Stored records
(begin)
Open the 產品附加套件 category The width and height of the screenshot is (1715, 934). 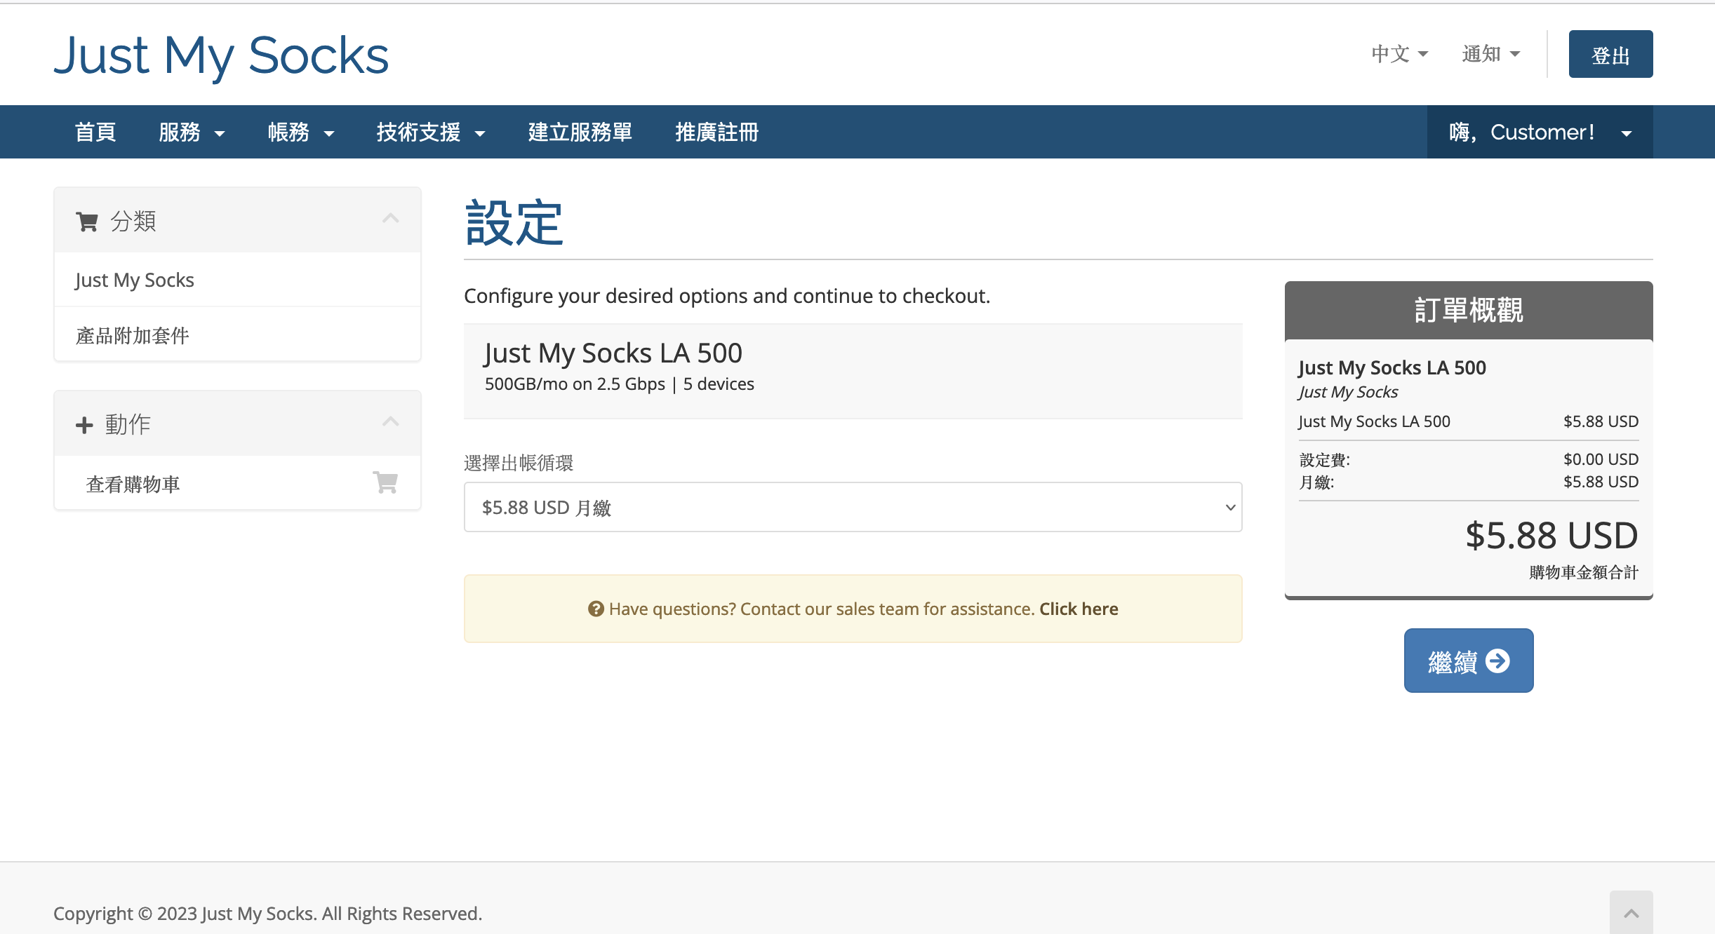tap(131, 335)
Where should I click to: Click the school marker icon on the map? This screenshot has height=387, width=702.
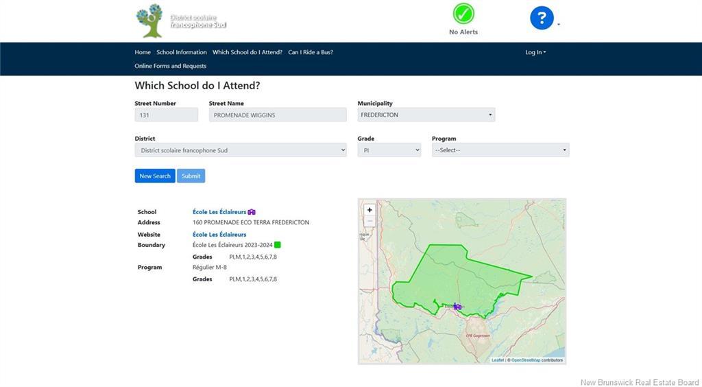tap(457, 307)
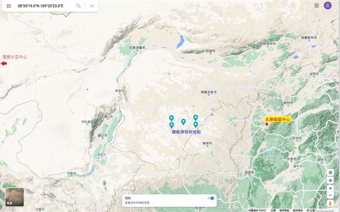Viewport: 340px width, 212px height.
Task: Open the Google apps grid
Action: coord(317,5)
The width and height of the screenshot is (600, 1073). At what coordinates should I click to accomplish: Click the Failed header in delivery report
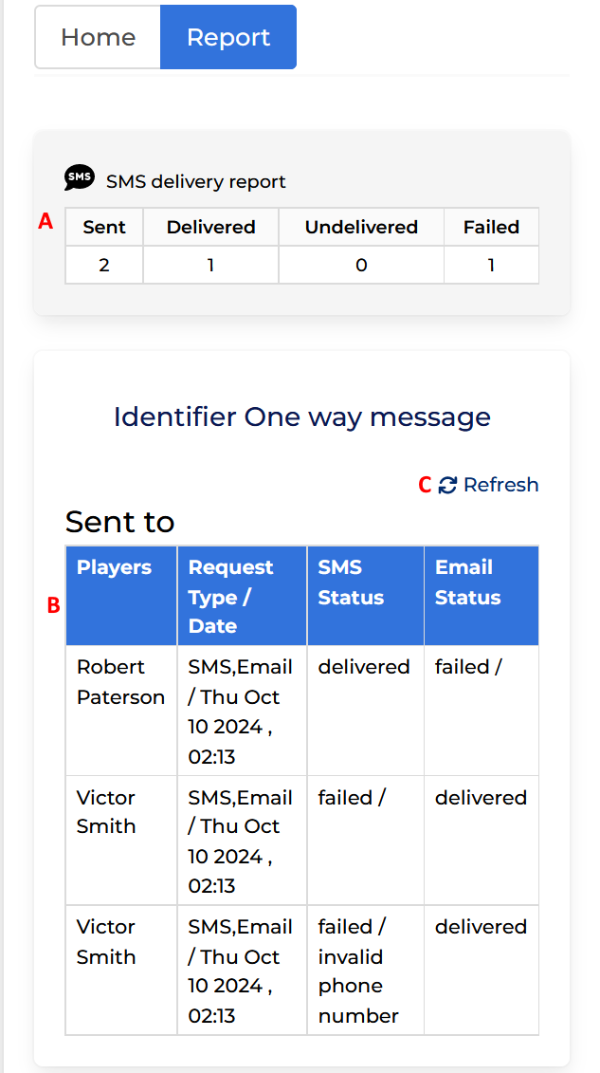point(491,227)
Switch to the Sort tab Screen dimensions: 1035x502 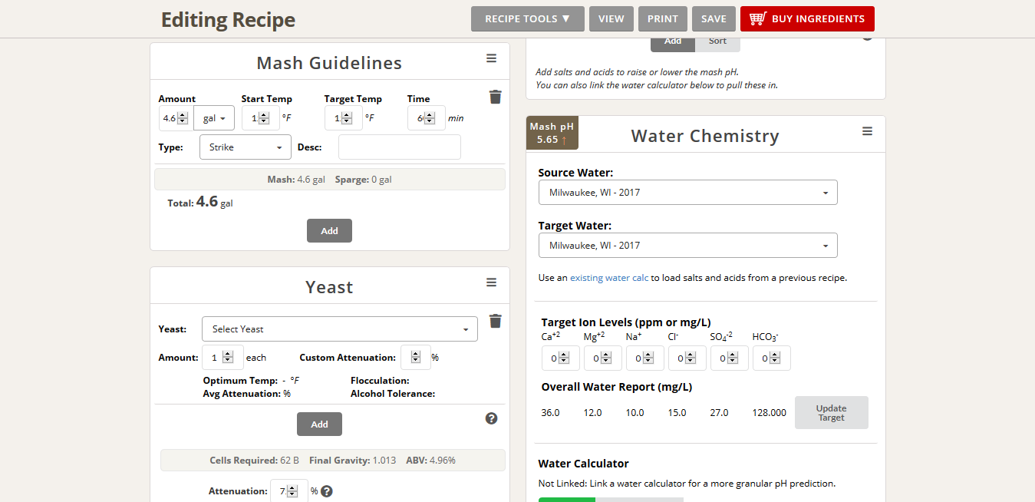click(x=717, y=41)
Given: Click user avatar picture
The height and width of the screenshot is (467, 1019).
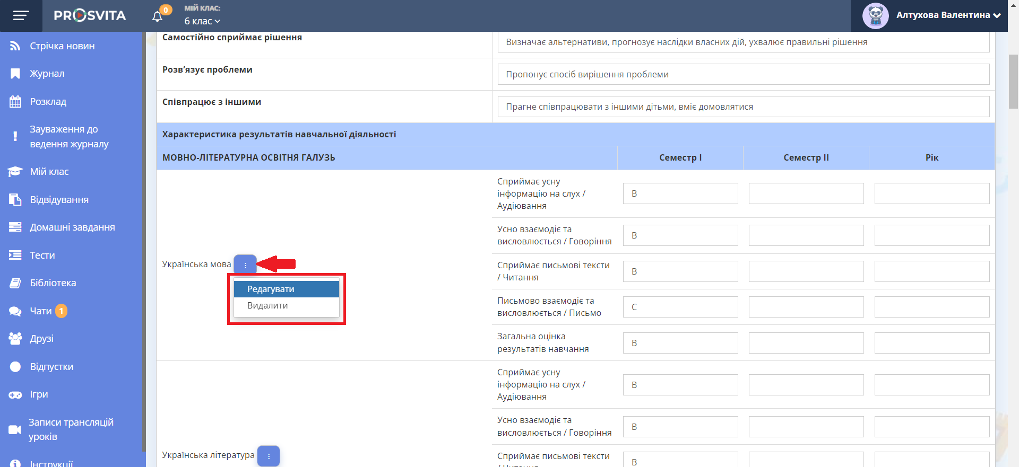Looking at the screenshot, I should 875,16.
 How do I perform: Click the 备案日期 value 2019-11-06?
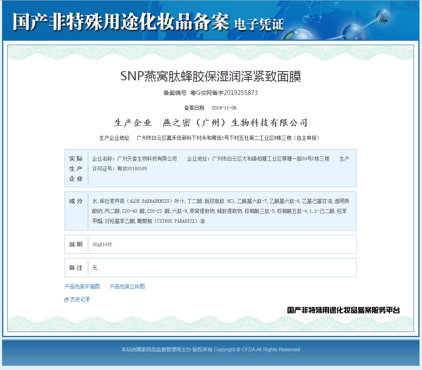click(x=224, y=108)
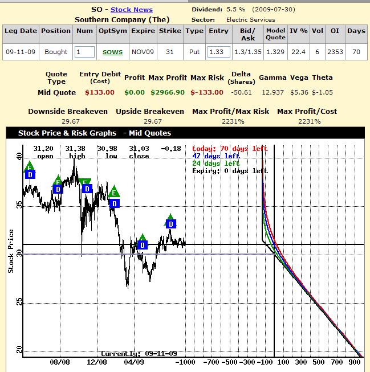Select the green '24 days left' legend entry
Image resolution: width=370 pixels, height=372 pixels.
coord(216,163)
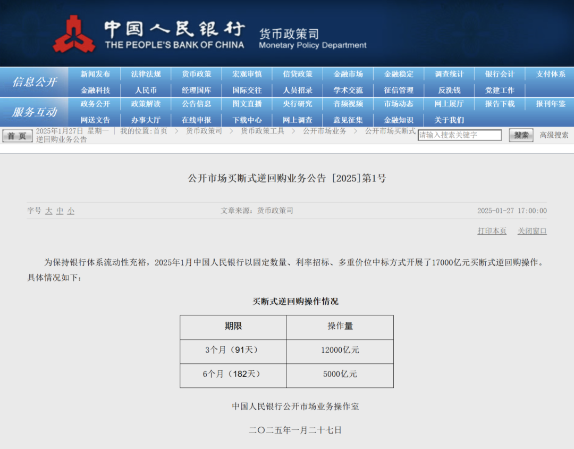574x449 pixels.
Task: Open 调查统计 in navigation
Action: click(449, 74)
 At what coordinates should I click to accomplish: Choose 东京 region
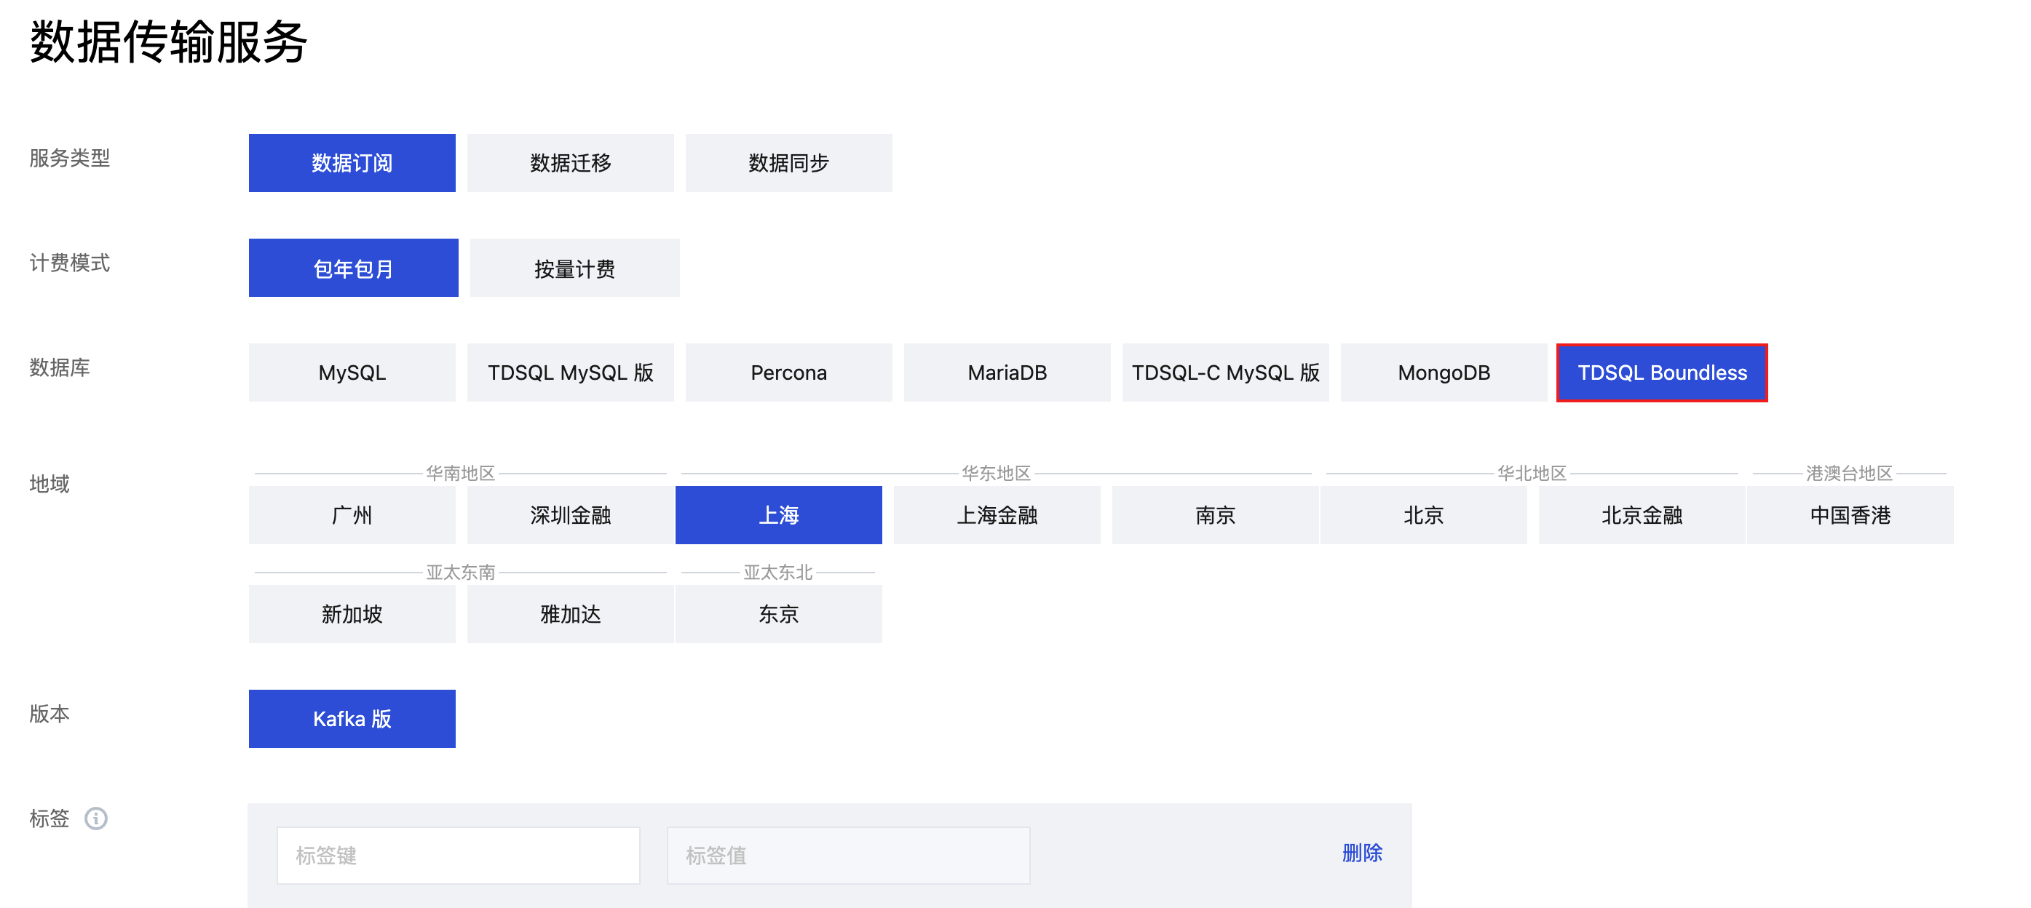click(778, 614)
(end)
Directive
Reproduce the lines of the material exactly, from the line containing "How do I perform: Click" through the end of the material. Leave the pictures out of your copy.

Result for this exercise
 How do I perform: Click the 备案日期 value 2019-11-06?
click(x=224, y=108)
Select the green '24 days left' legend entry
Image resolution: width=370 pixels, height=372 pixels.
coord(216,163)
574x449 pixels.
Task: Open 调查统计 in navigation
Action: click(449, 74)
 At what coordinates should I click to accomplish: Choose 东京 region
click(778, 614)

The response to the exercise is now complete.